With that, the global supply chain giant headquartered in Cork walks into the crowd at Web Summit. Behind him his firm's flagship stand (complete with fresh fruit smoothies served from a faux petrol stump stand) fades into the crowd.
"Three years ago when Web Summit started we were reeling from the downturn, but now we're getting through it," he says. "Just look at this place," he adds, gesturing around a technology firm packed RDS. "I've been to conferences all over the world, but this is the best."
Casey said people like Ray Nolan (who sold Web Reservations International for more than €200m and has invested in hot start-ups like Storyful and Skyscanner), as well as the Collison brothers (who co-founder Stripe, an online payments firm valued at $500m), proved that Irish entrepreneurs could match anyone.
"They are rated not as Irish companies but global companies," Casey said. "Geography is history with the web."
Casey said after he read Tony Ryan – Ireland's Aviator recently he was reminded of reading a newspaper article 30 years ago about the founder of aviation leasing firm GPA and Ryanair. Ryan had inspired him to think about volumes and margins when making business decisions: a fundamental of his business.
"Today people have access to blogs and can be inspired easier by what's happening in the world," Casey said.
He said that events like Web Summit also played a role in helping the next generation of business people to get going.
"Back in 2006 and 2007 a lot of people thought that property was what business was about. People think very differently about business now. Technology is cool," he said.
Casey said he had invested in setting up a hardware start-up accelerator in San Francisco called Highway1 to not only help new companies but also keep his firm PCH at the cutting edge of what was happening.
"Inexperience is an innovative force," Casey said – because it led to brand new ways of thinking. Highway1, he said, had so far attracted three European and eight American start-ups to its programme and he hinted it was about to get its first Irish entry.

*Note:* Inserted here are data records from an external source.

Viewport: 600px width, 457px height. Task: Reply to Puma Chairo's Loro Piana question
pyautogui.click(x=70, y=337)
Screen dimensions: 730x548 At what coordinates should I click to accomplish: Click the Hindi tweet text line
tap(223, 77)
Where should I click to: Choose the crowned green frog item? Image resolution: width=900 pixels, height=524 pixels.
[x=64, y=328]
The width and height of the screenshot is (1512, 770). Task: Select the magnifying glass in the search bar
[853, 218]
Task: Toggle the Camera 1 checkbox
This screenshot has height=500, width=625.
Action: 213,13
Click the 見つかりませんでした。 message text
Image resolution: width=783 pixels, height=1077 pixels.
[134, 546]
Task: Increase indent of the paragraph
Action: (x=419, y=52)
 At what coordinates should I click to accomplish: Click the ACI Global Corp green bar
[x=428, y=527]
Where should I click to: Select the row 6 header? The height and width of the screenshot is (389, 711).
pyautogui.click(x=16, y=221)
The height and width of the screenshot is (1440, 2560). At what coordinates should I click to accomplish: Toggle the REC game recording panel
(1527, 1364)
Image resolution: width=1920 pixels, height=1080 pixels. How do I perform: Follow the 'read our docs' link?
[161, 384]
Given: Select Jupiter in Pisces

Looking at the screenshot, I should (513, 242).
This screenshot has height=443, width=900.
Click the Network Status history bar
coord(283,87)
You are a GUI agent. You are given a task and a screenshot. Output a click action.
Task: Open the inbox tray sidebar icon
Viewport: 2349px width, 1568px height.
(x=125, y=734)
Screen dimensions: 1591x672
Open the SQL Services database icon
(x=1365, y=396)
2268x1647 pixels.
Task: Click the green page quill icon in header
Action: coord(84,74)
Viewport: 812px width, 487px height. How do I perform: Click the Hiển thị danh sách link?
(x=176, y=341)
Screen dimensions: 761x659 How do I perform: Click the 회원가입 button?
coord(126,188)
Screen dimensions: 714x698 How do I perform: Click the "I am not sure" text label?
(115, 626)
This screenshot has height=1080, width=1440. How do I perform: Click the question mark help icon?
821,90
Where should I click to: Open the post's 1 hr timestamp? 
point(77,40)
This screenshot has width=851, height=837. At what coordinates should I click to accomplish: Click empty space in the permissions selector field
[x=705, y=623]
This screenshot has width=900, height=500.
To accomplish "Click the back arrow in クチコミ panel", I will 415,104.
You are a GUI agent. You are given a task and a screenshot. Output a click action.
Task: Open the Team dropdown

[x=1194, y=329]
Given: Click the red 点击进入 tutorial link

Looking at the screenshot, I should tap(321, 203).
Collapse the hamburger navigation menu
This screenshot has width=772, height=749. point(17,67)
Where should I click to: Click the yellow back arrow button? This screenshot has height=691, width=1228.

Turning to his core business PCH, which offers services for multinationals like Apple at all stages of the consumer product development and supply chain, he said the company had no immediate plans to access more capital either from new investors or by floatation.
Existing support from backers from financial heavyweights like Northbrooks Investments (a subsidiary of a $133bn fund), Fung Capital and J Christopher Burch was enough for the moment.
"We're always looking at our options but have no plans," Casey said. "There is huge growth still in our business and there is still a lot of upside before we need the next round of investment."
PCH, Casey said, employed 5,000 people directly but that number would rise to 30,000 if contractors were included. "We're moving 10 million parts a days," Casey noted. "That equates to product worth $8bn to $10bn."
'Back in 2006 people thought property was what business was all about'
Casey is wary of revealing to much financial information. Turnover, he admits, after prodding, is likely to cross $1bn for the first time this year, representing growth of 20 per cent. "Don't make 'We'll do $1bn this year' the headline," Casey laughs.
It is hard not to warm to Casey, who is both engaging and extremely focused. A final question: is it true he still doesn't own a home?
"No, I don't," Casey replies. "There will be a time when maybe there aren't so many opportunities in the world and I will then. I'll be ready to slow down then but right now, there's too much to do."